Baugh is working toward an associate degree in office administration with an emphasis on the medical field. And so far, she’ll be ready to accept that diploma in May.
“I really feel for those parents who have families or children and are going to school,” Baugh said. “They have to go to school, make meals and still do that work around the house that we housewives have to do. It would be really hard to fit it all in. You really have to be a person who is dedicated and knows how to multi-task to go back to college. In my situation, Tom has been really good to help. If he knows I am tired and have a lot of work to do, he’ll tell me that we can have sandwiches for dinner. It helps to have a supportive spouse.”
And Baugh has even made the dean’s list.
“That’s unbelievable for such an old brain,” her husband said with a chuckle.

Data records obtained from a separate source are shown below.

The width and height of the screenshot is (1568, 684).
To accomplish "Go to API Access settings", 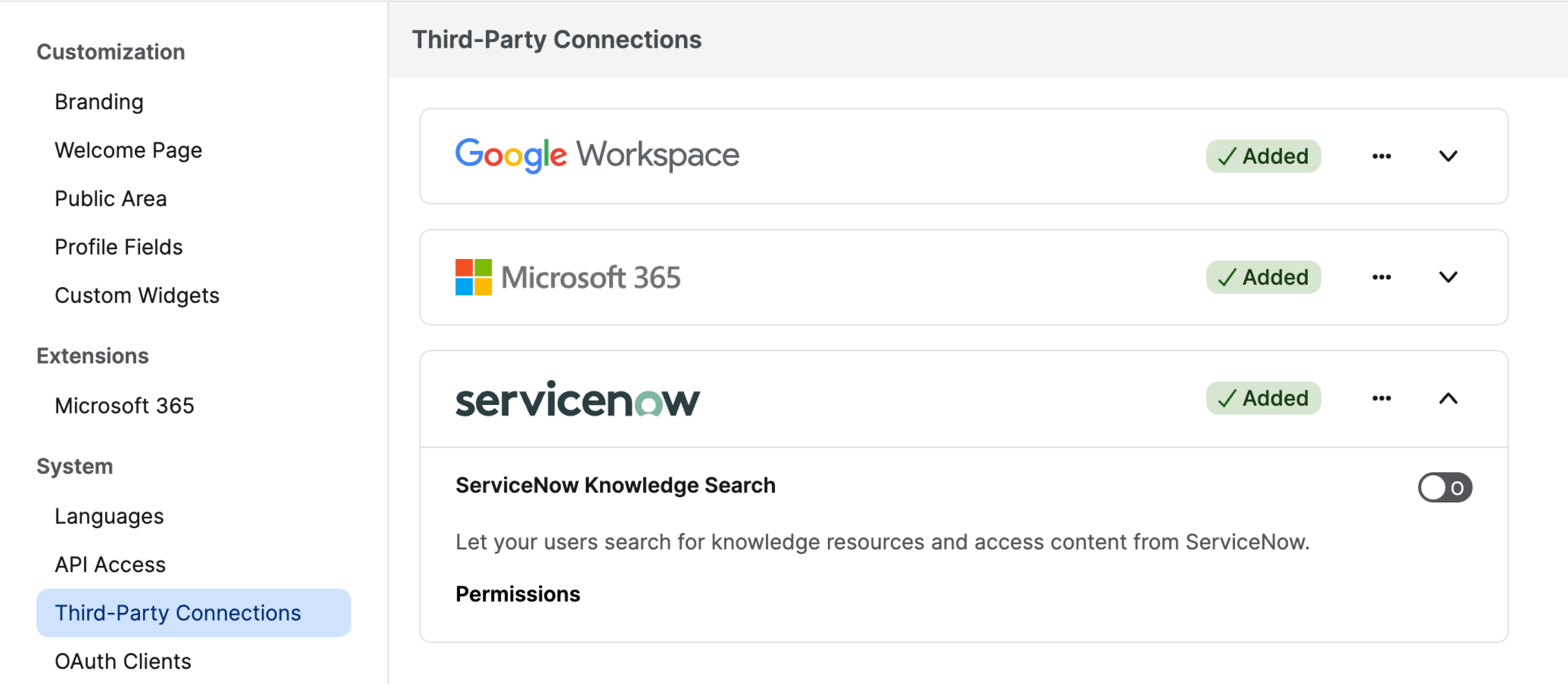I will [110, 564].
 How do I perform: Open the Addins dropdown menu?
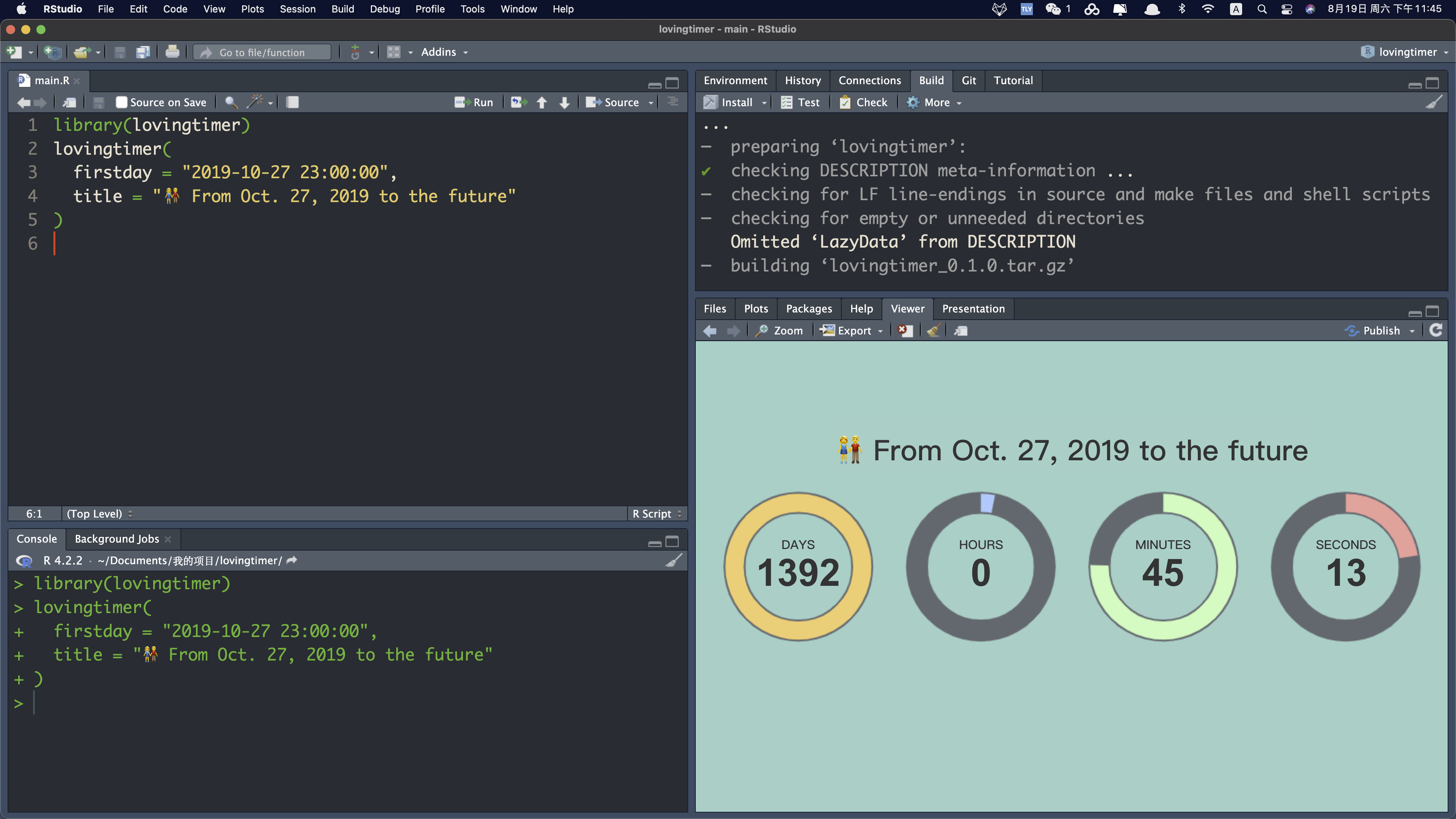click(444, 52)
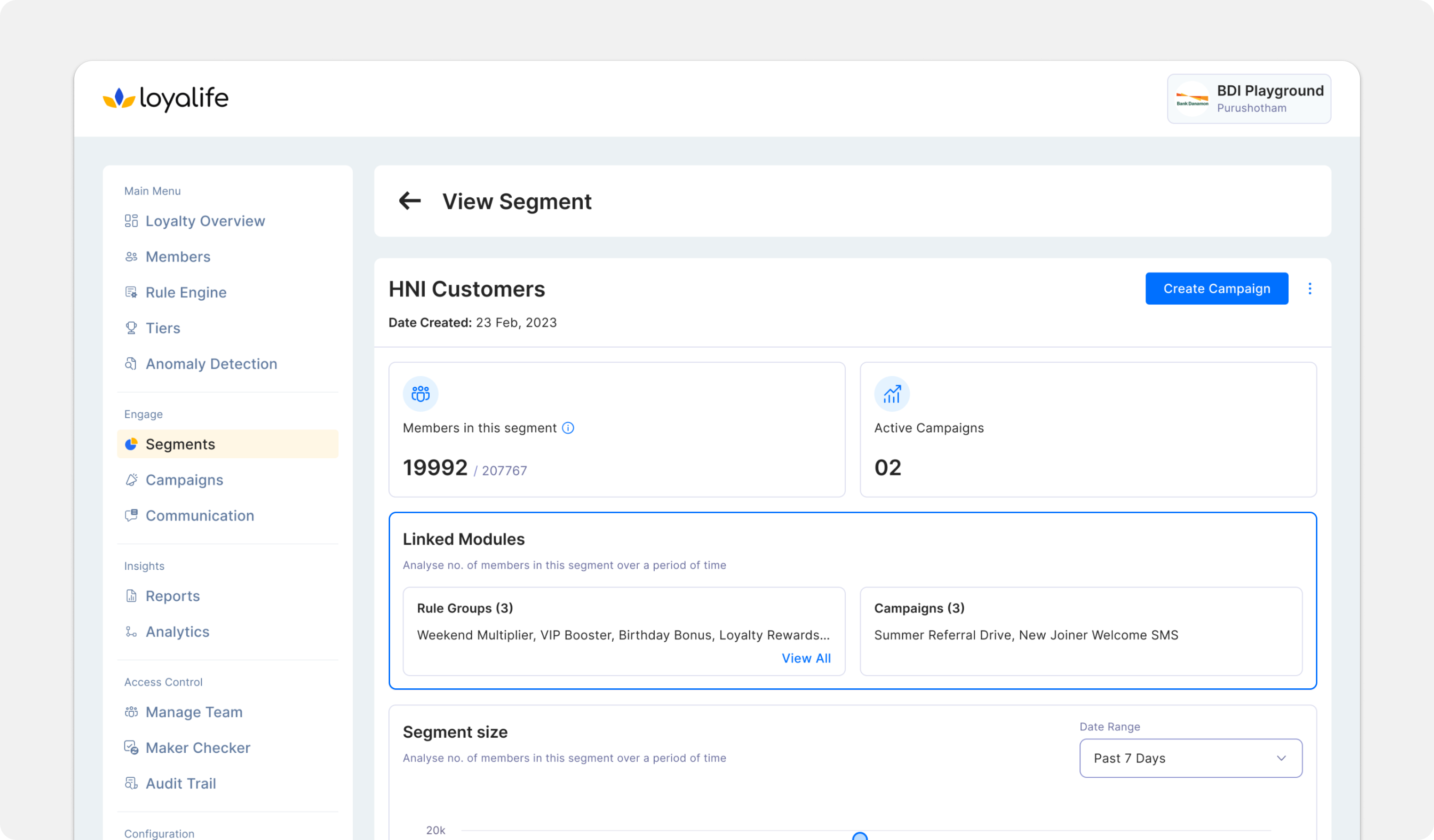Click the chevron arrow in the Date Range selector

(1281, 758)
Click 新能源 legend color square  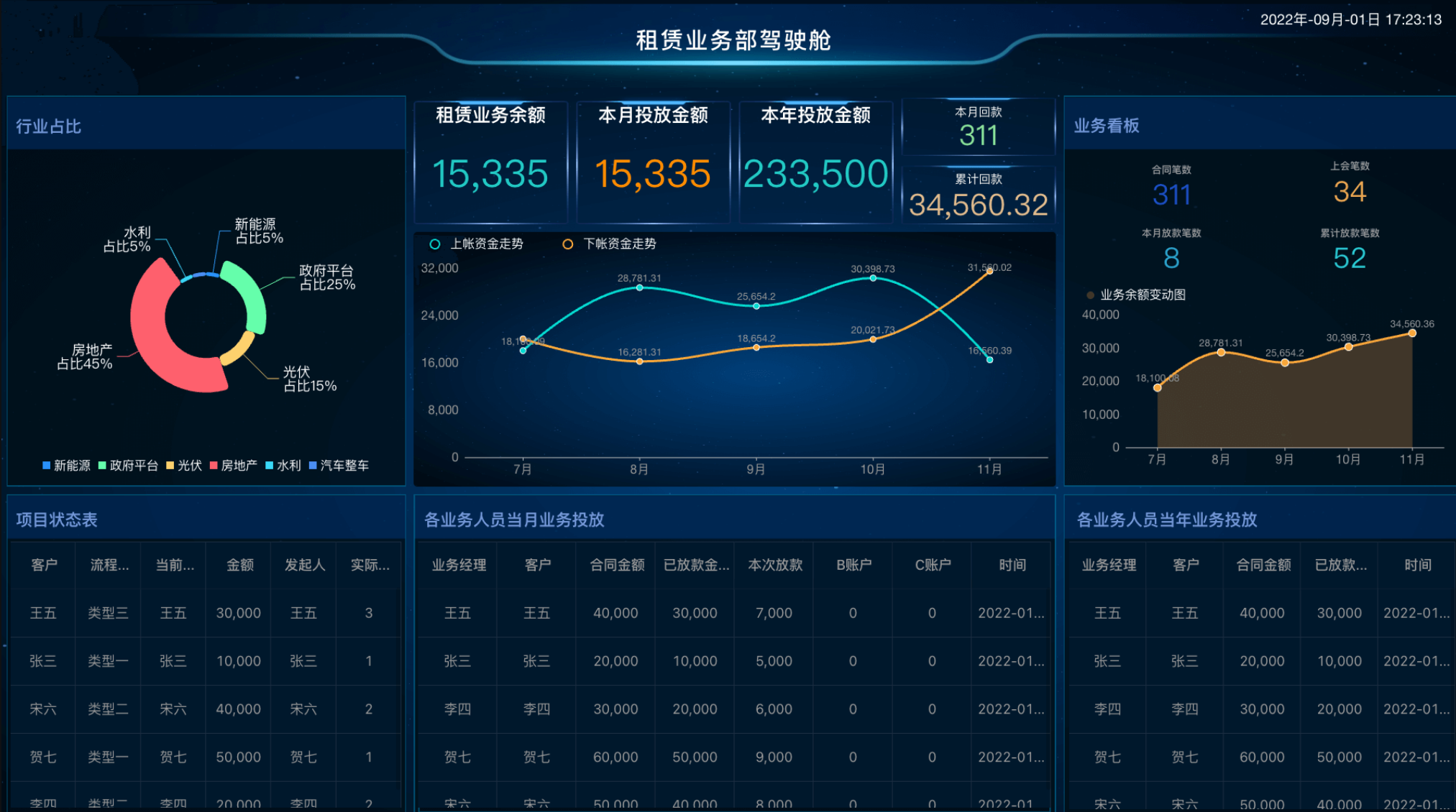click(47, 466)
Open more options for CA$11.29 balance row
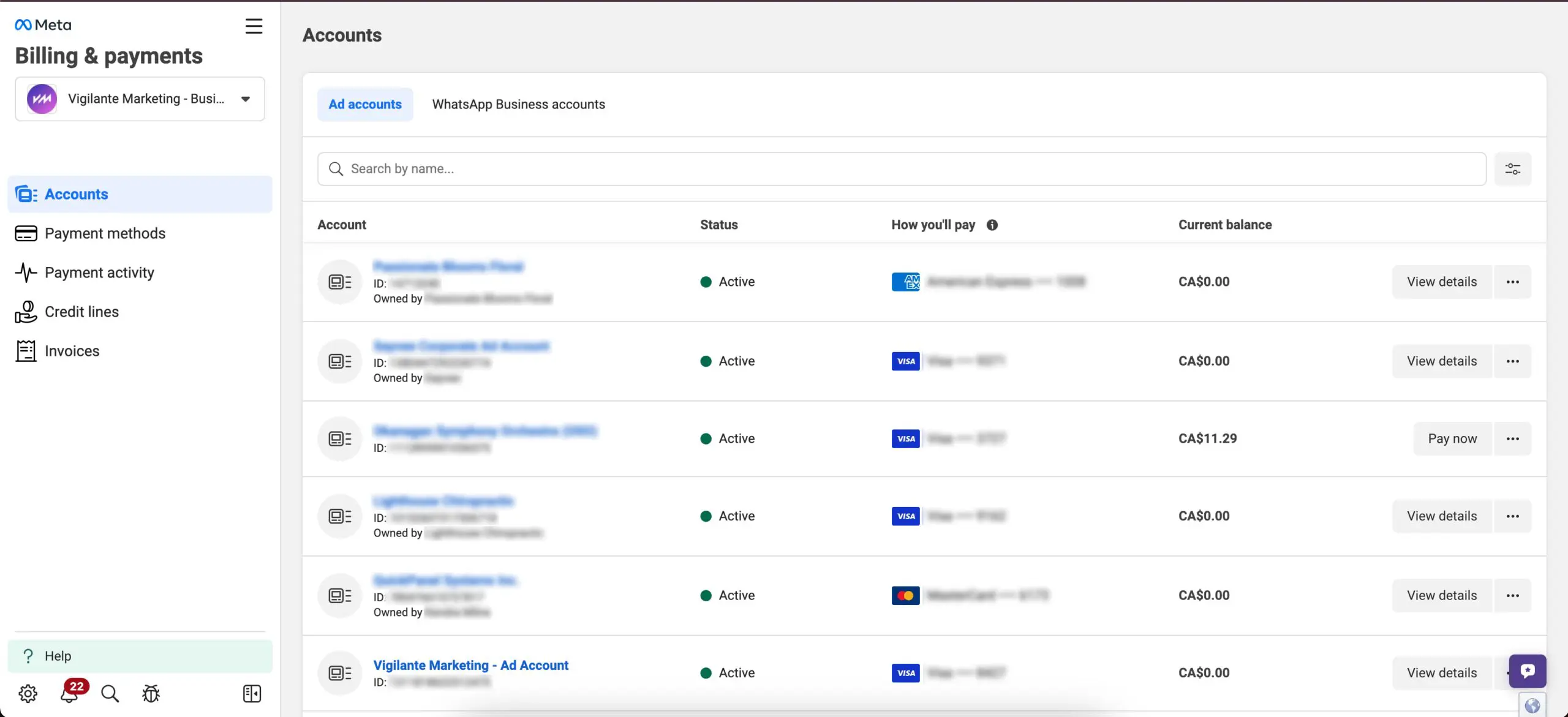 tap(1512, 438)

Baugh graduated in 1968 from Loogootee High School and went to work at Crane, which is where she met Tom. The two were laid off a short time later. She’s taken bookkeeping courses in the past to help with business ventures the two have dabbled in, but never expected she would be in college at a time when she should be looking toward retirement.
“As an older student, it’s a little harder because you don’t retain as much in your memory as you do when you’re younger,” Baugh said. “But when you’re older, you have a lifetime of experience that you can bring to it. I’ve been through a lot, and I can communicate that better than a younger person. There are other students up there in their 60s, so you don’t get treated any differently because you’re older. The younger students treat all of us really nice, and that’s something I really hadn’t expected. That’s the good thing about Ivy Tech is that it is so diverse.”
The Mitchell woman would encourage anyone to go back to college at any age.
“I think that in today’s world, we’re working in a global economy,” Baugh said. “You have to be highly qualified for companies to want to hire you, and these kids who don’t graduate from high school are shooting themselves in the foot. Life is a learning experience, and you need to keep learning all the time to keep up.”